Пилот сконфузился, потому что она засмеялась еще веселее.
— Жорж, ты заметил? У мальчика рефлексы рук двухтысячелетней давности.
Жорж не спал, но глаз не открыл. На его лице лежала печать не только усталости, но и какой-то большой заботы. Пилот сказал чуть виновато:
— Лучше расскажите мне что-нибудь о вашем племени, если вы не очень устали! Я неинтересный объект для антрополога.
Она снова привстала и выглянула в иллюминатор.
— Вы включили автопилот? Хорошо, — женщина принялась шарить в огромной сумке с инструментами, стоявшей на полу рядом с ней. — Пододвиньтесь! Места мало, но попробуем.
Она вытащила портативный проекционный голограф, направила его на освобожденное пространство; ее пальцы ловко регулировали интенсивность лазера.
— Я вам покажу последнюю запись. Вы себе не представляете, какие они милые и нежные! Мы по сравнению с ними — допотопные чудовища.
— Вы понимаете все, что они говорят? — удивился пилот.
— Между собой они общаются при помощи пятисот или шестисот понятий, но остальное... Остального нам, наверное, никогда не узнать. Того, что они говорят растениям, животным, дождю и ветру. А они разговаривают с ними и все понимают, они понимают свою чудесную планету, а она — их, они не делают друг другу зла и...

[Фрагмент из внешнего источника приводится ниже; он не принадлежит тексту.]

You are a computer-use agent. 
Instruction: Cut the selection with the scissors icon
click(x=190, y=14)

— И поют друг другу песенки.
— Не шутите вещами, которых не знаете, — оборвала его она. — Стоит вашему уху немного привыкнуть к трансформатору, какой изумительный мир откроется перед вами! Мир чистых, гармонических эмоций! У нас эмоции препятствуют познанию, наш разум давным-давно с ними не в ладу, неизвестно почему. Такое единство эмоций и познания существует только в нашей музыке, иногда — в живописи и поэзии. Больше его не встретишь нигде. А здесь — оно на каждом шагу. И я очень сомневаюсь, что мы с нашим разумом в состоянии постигнуть Вселенную лучше их.
Пилот перестроился на серьезный лад.
— Вы говорите — растения, животные... Но ведь и на Земле посаженные человеком растения реагируют на наши добрые или злые помыслы, изменяя осмотическое давление? Что-нибудь в этом роде?

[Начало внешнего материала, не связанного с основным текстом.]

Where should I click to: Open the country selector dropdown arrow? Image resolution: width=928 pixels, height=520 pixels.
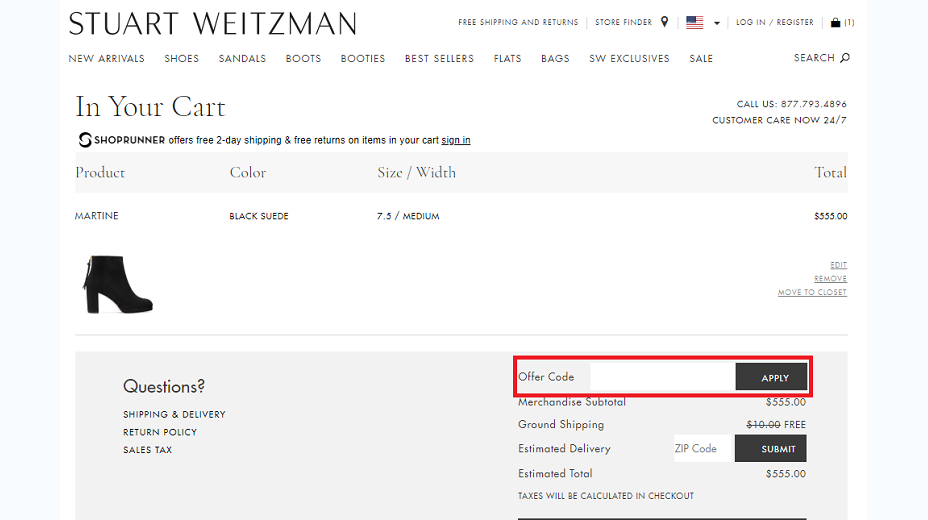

— Известное родовое сходство есть, но здесь...
Луч сверкнул у ее руки, и она поспешила отдернуть пальцы. Под носом у пилота затанцевали разноцветные блики. Он перешел к самой стене кабины, чтобы лучше различать фигуры, затем осторожно присел на пол рядом с кроватью. Посреди кабины, над креслом пилота, возникла картина в слишком ярких (фокусное расстояние было очень мало) красках. Какое-то подобие площади посреди селения, состоящего из самых примитивных хижин. Пилот не раз видел такие изображения во время куда более удачных и совершенных голографических демонстраций на базе. На прямой контакт с аборигенами он, как и весь обслуживающий персонал, не имел права.

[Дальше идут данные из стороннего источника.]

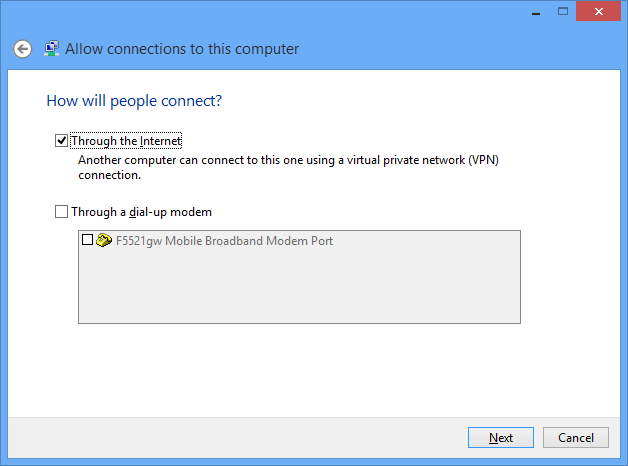
Task: Click the Allow connections to this computer title
Action: click(x=182, y=49)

Их было около ста тысяч, но они жили разобщенно, небольшими племенами, почти не имели связи друг с другом, хотя, видимо, все друг о друге знали. Питались они только плодами нескольких видов растений, которые в изобилии росли в джунглях, их отношения с не менее странными травоядными животными были равноправно дружескими. По первоначальным человеческим представлениям, они жили в каменном веке своей цивилизации, но были крайне миролюбивы и неактивны. Их приверженцы среди людей — а таких было немало — считали, однако, что за внешней пассивностью скрывается бесконечно богатая духовная жизнь, основанная на волновой гармонии и волновых взаимоотношениях со всем окружающим миром и даже с космосом. Венчик из шестидесяти ушек, красовавшихся на головах аборигенов, обладал чудовищной аналитической способностью принимать и передавать от одного до пятисот ультразвуковых импульсов в секунду. То же самое можно сказать и об их способности восприятия и передачи инфразвуков.